Making metals linear super-elastic with ultralow modulus and nearly zero hysteresis

Abstract

We demonstrate a novel materials design approach to achieve unprecedented properties by utilizing nanoscale chemo-mechanical coupling. In particular, by using computer simulations we demonstrate how to engineer ultralow modulus (12 GPa), nearly hysteresis-free, and linear super-elastic metals with a giant elastic strain limit (2.7%) by creating appropriate concentration modulations (CMs) at the nanoscale in the parent phase and by pre-straining to regulate the stress-induced martensitic transformation (MT). The nanoscale CMs created via spinodal decomposition produce corresponding phase stability modulations, suppress autocatalysis in nucleation, impose nano-confinements on growth, and hinder long-range ordering of transformation strain during the MT, which changes the otherwise sharp first-order transition into a smeared, macroscopically continuous transition over a large stress range.
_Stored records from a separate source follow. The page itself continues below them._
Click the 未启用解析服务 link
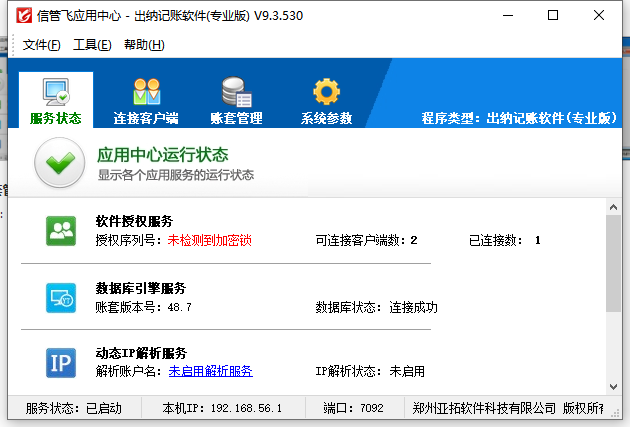Image resolution: width=630 pixels, height=427 pixels. point(210,371)
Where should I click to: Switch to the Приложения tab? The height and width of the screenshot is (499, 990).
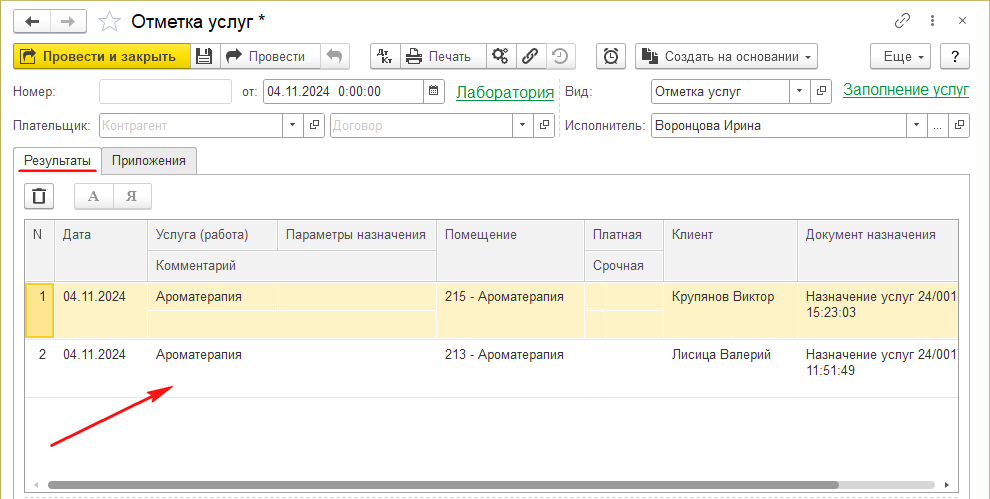point(149,160)
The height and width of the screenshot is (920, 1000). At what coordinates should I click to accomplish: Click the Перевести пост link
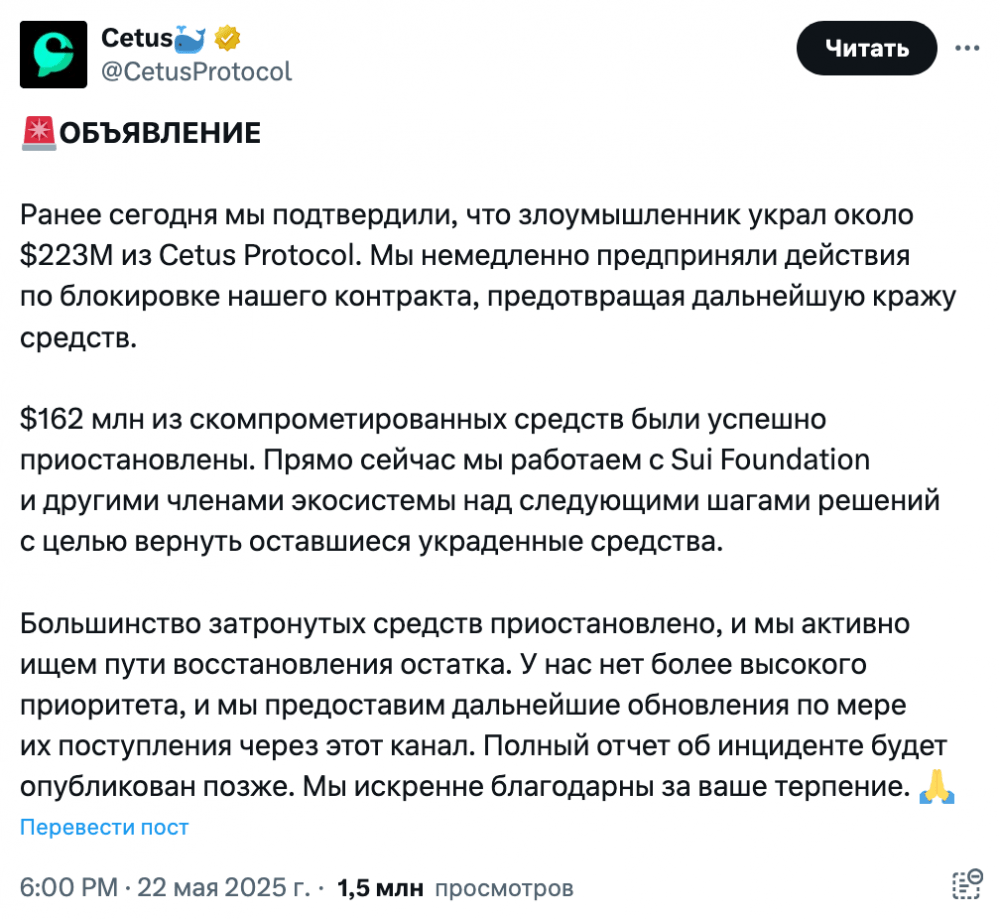pyautogui.click(x=105, y=827)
The pre-straining generates retained martensitic particles that are stable at the test temperature after unloading and act as operational nuclei in subsequent load cycles, eliminating the stress–strain hysteresis and offering an ultralow apparent Young's modulus. Materials with a high strength and an ultralow apparent Young's modulus have great potential for application in orthopaedic implants.